• [Excerpted records]
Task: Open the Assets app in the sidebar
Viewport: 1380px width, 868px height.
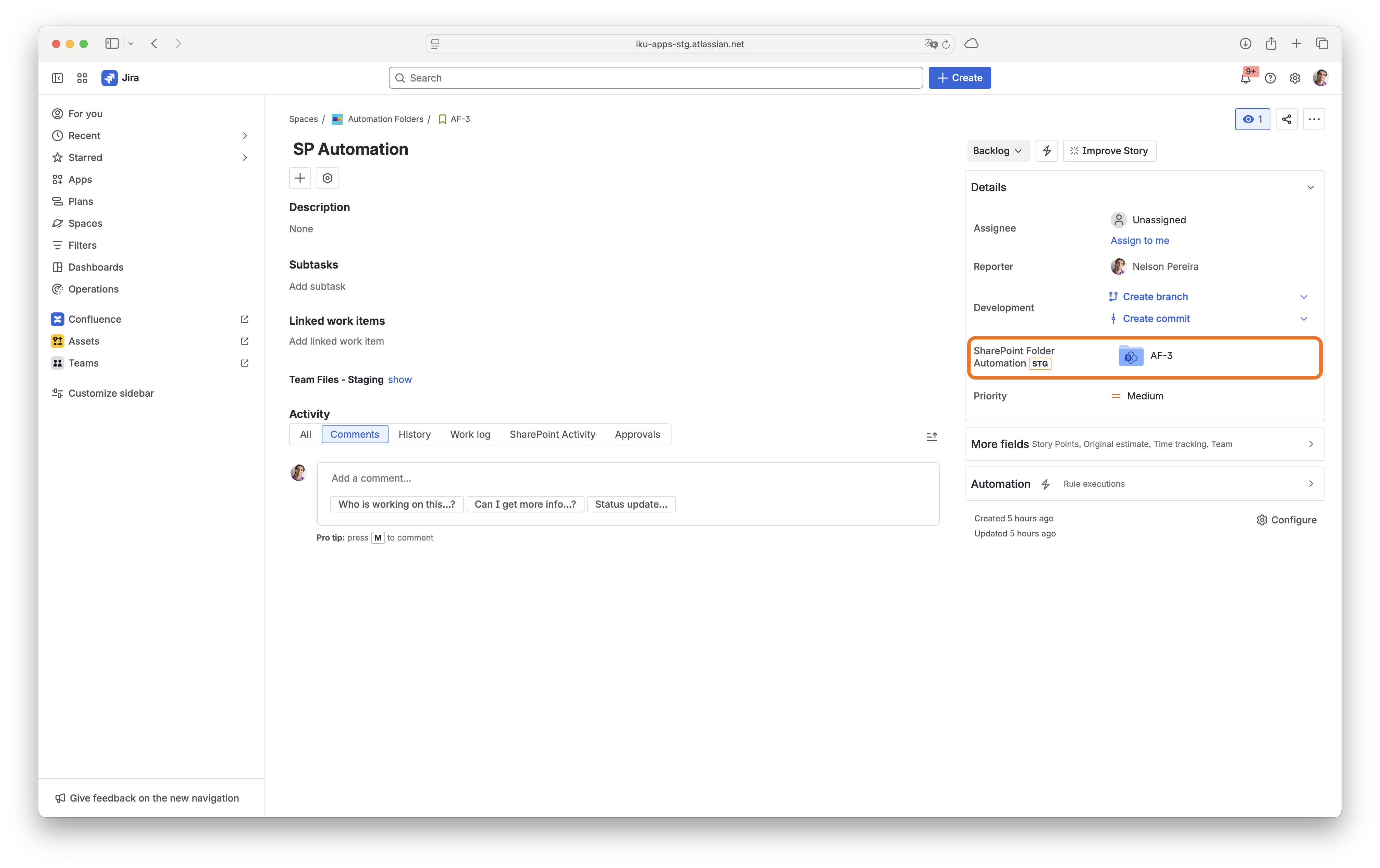Action: click(83, 340)
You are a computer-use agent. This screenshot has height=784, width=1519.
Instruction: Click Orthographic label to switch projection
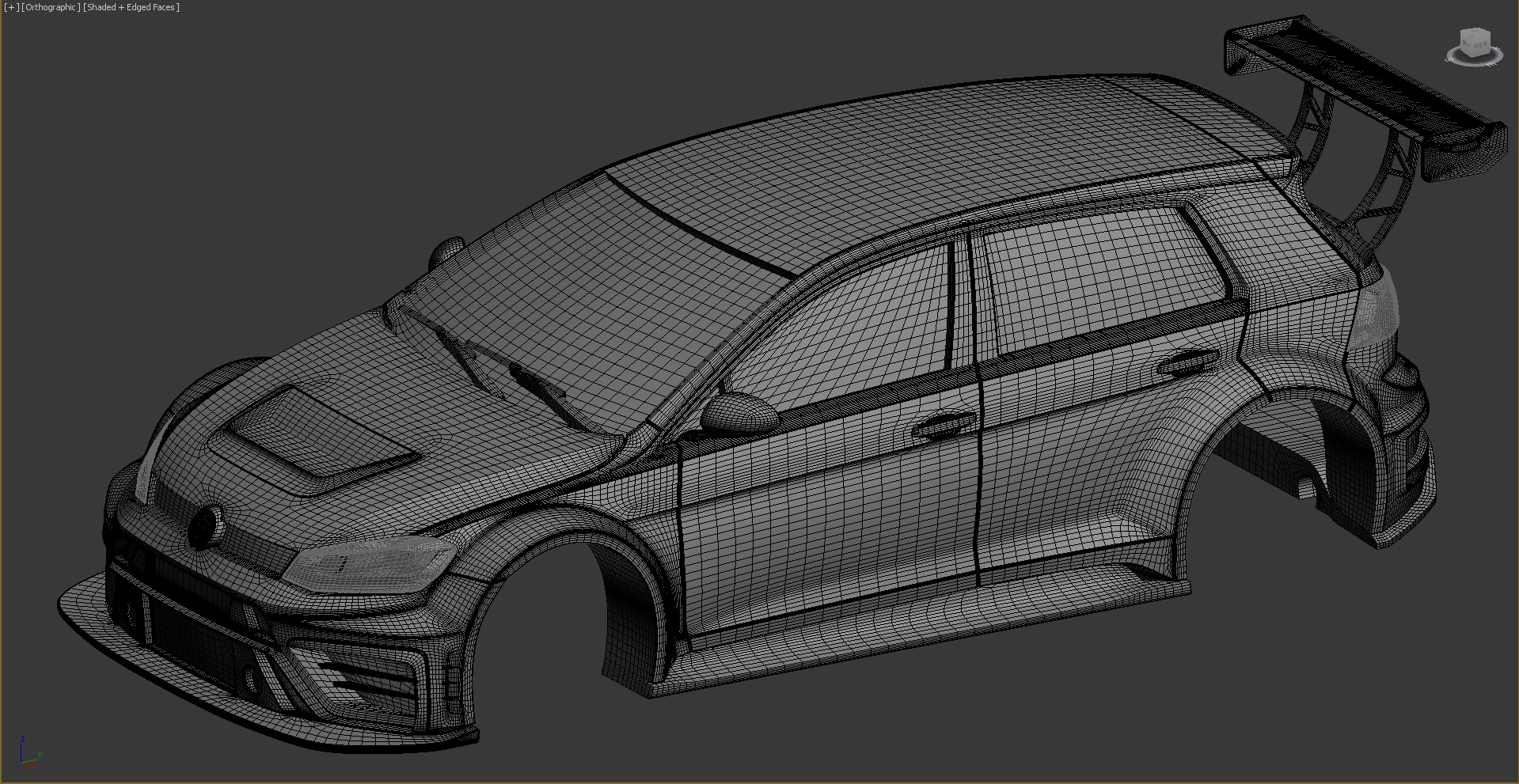[x=49, y=7]
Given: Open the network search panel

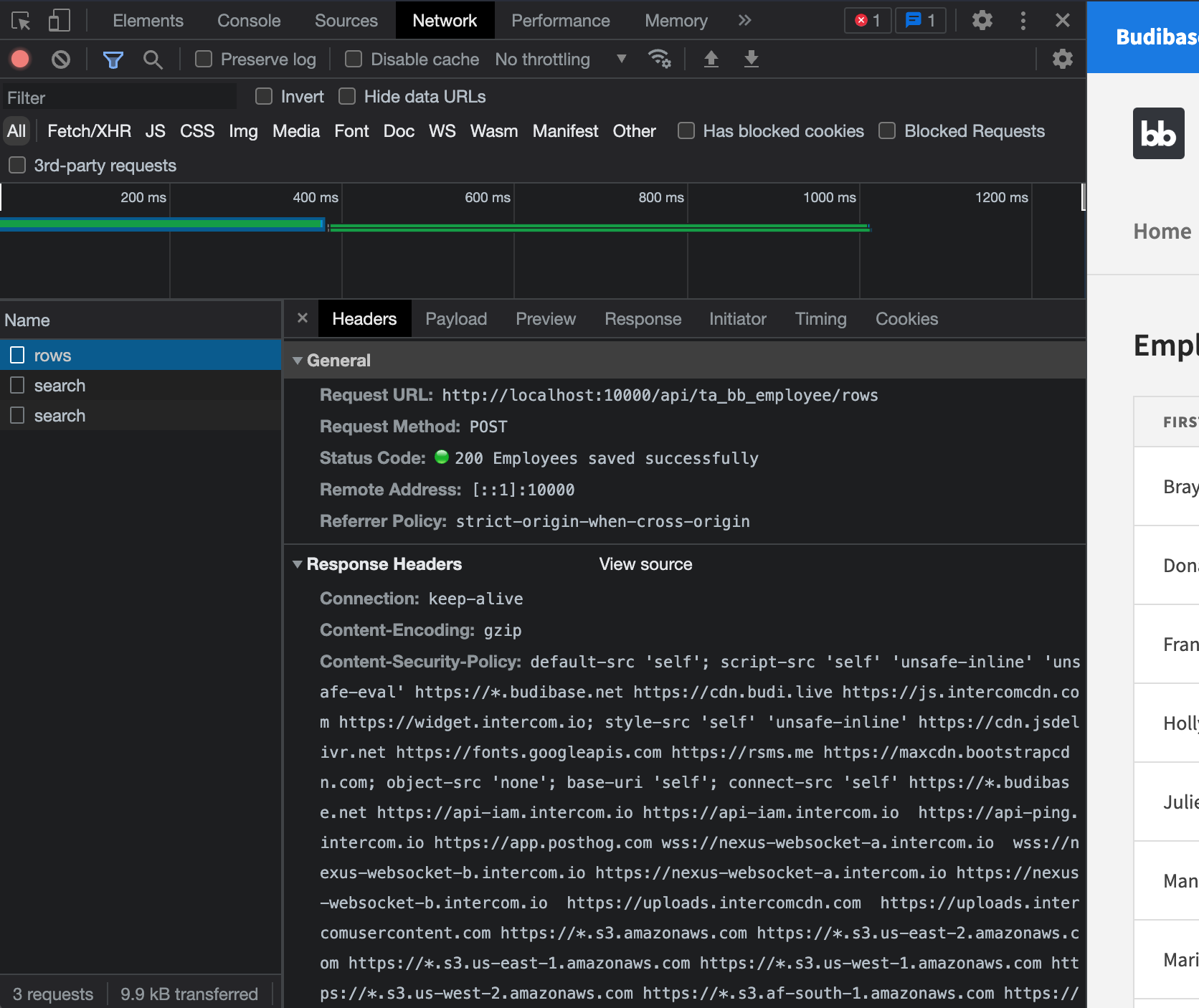Looking at the screenshot, I should (x=153, y=59).
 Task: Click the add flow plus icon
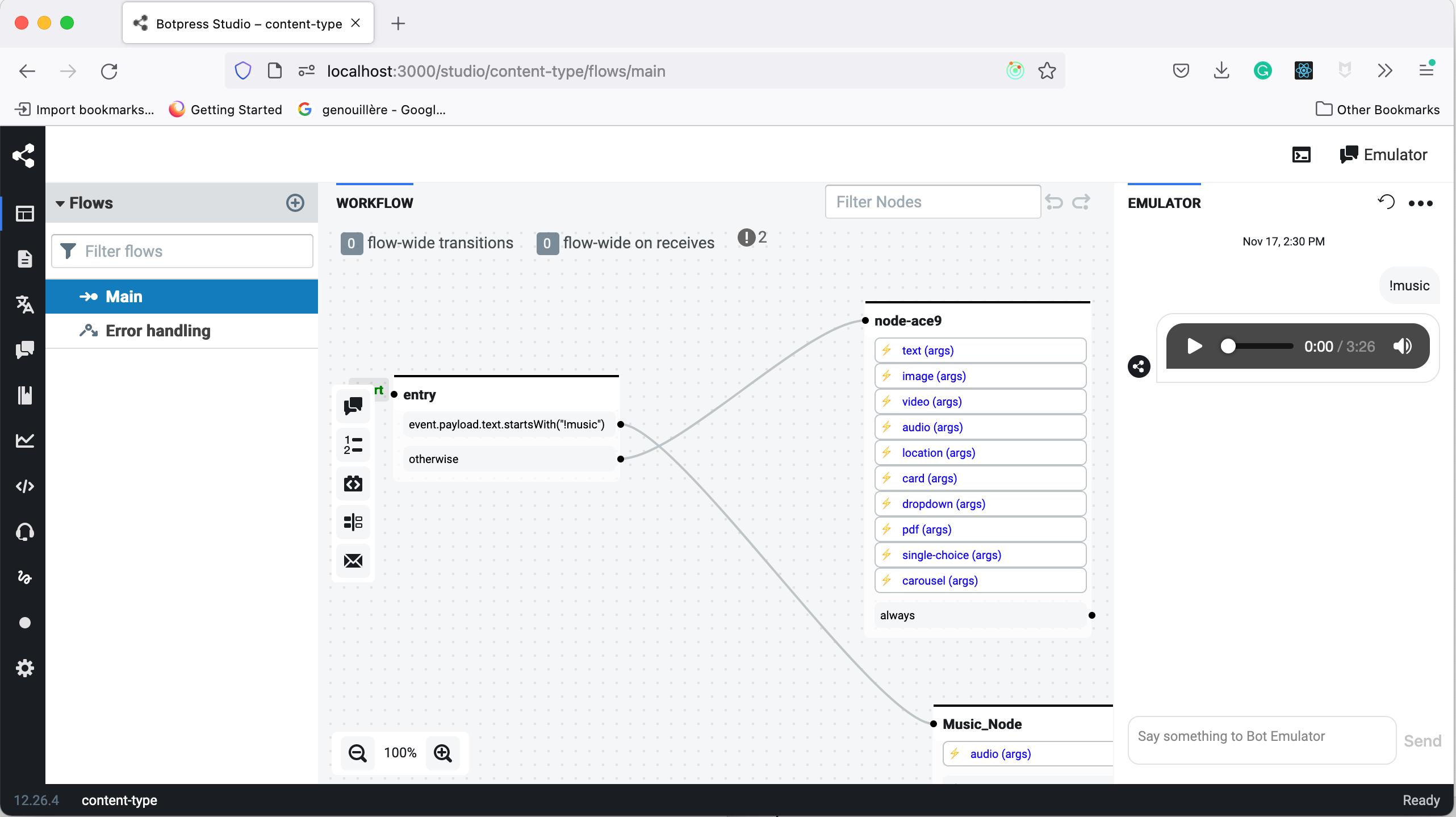(x=295, y=203)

• [What to do] An exact copy of the listing is required, excluding any pictures.

• [Task response]
Task: Open the Assets app in the sidebar
Viewport: 1380px width, 868px height.
Action: click(83, 340)
You are a computer-use agent. This screenshot has height=784, width=1519.
Instruction: Click Orthographic label to switch projection
[x=49, y=7]
Given: Open the network search panel

Looking at the screenshot, I should (x=153, y=59).
 Task: Click the add flow plus icon
(x=295, y=203)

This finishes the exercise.